Saint Mary of the Cross: Australia’s first canonized saint

Los Angeles 10/18/2010 05:11 AM GMT (TransWorldNews)



Over 50,000 people had gathered
together in St.Peter’s Square, Vatican City, Rome to witness the canonization
of Bl. Mary MacKillop on Sunday. She is the first Roman Catholic saint from Australia.
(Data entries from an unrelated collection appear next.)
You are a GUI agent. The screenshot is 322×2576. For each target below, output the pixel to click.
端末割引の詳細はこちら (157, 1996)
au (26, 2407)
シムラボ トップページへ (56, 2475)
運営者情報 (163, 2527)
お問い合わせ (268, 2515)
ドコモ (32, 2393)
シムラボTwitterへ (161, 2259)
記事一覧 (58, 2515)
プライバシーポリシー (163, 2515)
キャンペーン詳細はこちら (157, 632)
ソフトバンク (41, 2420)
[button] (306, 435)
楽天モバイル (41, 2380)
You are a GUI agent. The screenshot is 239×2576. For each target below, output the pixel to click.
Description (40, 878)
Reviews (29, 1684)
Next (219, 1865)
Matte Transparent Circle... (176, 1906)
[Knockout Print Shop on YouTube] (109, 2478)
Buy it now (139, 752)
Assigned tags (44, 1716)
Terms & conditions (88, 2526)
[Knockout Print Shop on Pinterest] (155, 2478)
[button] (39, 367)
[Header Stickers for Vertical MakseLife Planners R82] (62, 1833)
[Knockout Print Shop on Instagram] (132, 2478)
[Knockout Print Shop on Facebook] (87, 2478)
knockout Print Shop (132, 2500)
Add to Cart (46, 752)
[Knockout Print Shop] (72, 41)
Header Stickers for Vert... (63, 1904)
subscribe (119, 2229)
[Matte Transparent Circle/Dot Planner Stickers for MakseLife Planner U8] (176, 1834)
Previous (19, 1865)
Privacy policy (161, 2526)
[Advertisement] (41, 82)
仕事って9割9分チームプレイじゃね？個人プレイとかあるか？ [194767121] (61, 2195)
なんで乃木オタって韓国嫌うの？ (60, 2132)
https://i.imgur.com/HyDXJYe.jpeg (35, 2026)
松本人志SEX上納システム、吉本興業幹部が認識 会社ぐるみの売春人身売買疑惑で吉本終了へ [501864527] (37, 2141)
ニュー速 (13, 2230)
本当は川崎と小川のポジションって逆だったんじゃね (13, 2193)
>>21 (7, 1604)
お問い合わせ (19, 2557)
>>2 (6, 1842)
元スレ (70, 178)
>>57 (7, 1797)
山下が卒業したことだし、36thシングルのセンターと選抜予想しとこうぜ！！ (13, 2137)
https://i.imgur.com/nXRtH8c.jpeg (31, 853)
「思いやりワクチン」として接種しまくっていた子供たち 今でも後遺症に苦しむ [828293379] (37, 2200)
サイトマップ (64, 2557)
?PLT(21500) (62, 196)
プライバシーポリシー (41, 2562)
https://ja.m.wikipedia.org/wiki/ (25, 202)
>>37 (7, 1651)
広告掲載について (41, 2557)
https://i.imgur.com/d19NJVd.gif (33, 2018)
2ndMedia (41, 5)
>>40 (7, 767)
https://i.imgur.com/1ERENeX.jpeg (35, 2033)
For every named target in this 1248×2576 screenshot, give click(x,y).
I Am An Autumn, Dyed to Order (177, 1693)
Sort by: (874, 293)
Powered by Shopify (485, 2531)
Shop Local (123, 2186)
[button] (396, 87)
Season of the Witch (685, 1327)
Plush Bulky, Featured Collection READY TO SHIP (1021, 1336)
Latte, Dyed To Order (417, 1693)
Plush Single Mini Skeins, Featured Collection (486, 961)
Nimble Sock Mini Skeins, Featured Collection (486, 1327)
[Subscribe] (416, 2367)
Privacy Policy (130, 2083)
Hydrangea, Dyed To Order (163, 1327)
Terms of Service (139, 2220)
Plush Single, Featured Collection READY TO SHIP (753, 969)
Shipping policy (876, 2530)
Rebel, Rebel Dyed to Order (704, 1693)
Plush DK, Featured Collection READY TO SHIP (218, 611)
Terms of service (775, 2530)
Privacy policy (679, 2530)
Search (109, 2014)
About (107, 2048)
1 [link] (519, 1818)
First born of Scottish migrant
parents, she started working as a clerk and later a governess to help provide financial
support to her large family. As a governess, she started educating the farm
children in the estate where she stayed. This laid the foundation to her later
work and ministry. In 1867 she founded the Congregation of the Sisters of St.
Joseph of the Sacred Heart, the first order founded by an Australian. She
started her first school along with two of her siblings in a stable in Penola,
an establishment dedicated to the education of the poor. Before her death in
1909, many educational establishments had been set up by the Josephites in the
outback or bush area where the people are poor and often uneducated. Today the
Congregation of the Sisters of St. Joseph of the Sacred Heart has spread across
Australia, U.K. and parts of South
America. In 1965, prayer for MacKillop’s intercession apparently cured
Veronica Hopson of terminal leukemia. She was beatified in 1995, when the
church recognized this as a miracle. The 2009, a papal decree was issued
recognizing the cure of Kathleen Evans from lung and brain cancer as the second
miracle.



Around 140 Josephite sisters
attended the canonization ritual. Uncontained tears of joy ran down their
cheeks as they watched Pope Benedict XVI announce her sainthood in the ancient
religious language of Latin. The canonization itself took a mere 15 minutes as
Kathleen Evans as a representative of Saint Mary of the Cross took a relic to
be blessed by Pope Benedict XVI.



The event was declared as a day
of celebration for entire Australia.